**YOUR GOAL**
Write out every line below that includes the word "target".

────────────────────

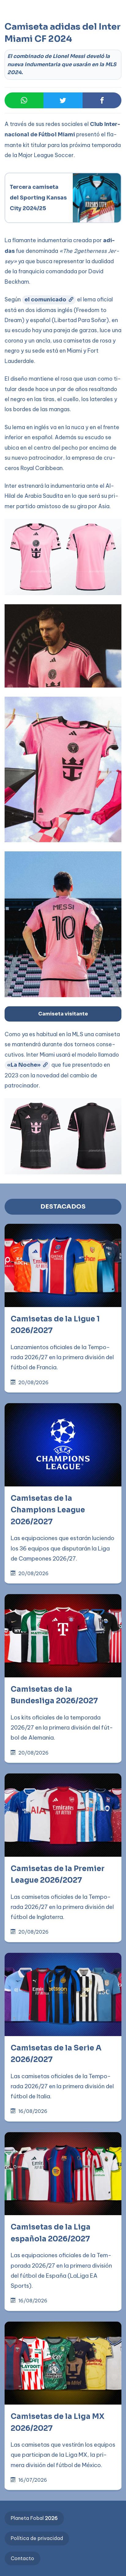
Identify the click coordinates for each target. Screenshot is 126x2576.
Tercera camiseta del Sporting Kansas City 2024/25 (39, 198)
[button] (17, 31)
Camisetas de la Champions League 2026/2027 (48, 1510)
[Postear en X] (63, 100)
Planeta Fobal (34, 2518)
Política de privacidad (37, 2538)
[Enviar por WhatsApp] (24, 100)
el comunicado (45, 299)
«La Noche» (24, 1065)
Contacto (22, 2558)
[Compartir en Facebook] (102, 100)
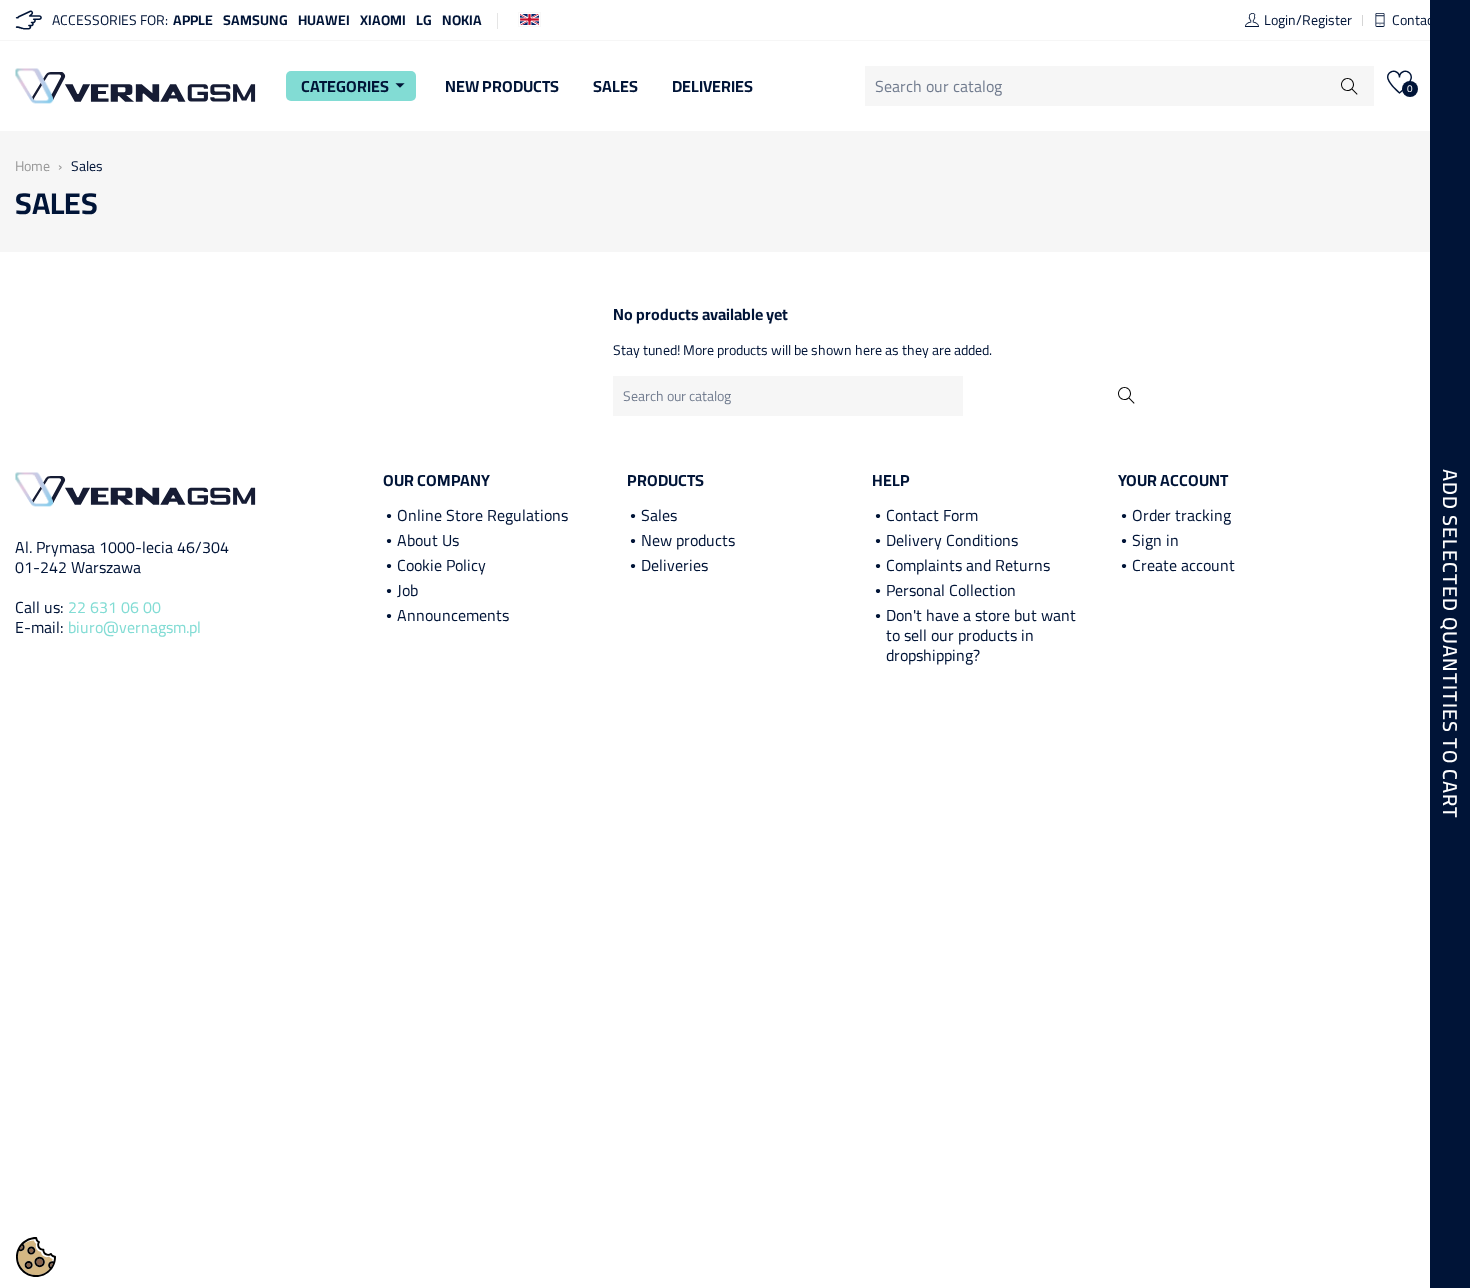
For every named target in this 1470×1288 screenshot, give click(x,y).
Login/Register (1308, 20)
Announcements (453, 615)
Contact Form (932, 515)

────────────────────

**OUTPUT FOR THIS EXERCISE**
Identify the click coordinates for each target. Screenshot is 126x2576.
For every named target in this 1470×1288 screenshot, give click(x,y).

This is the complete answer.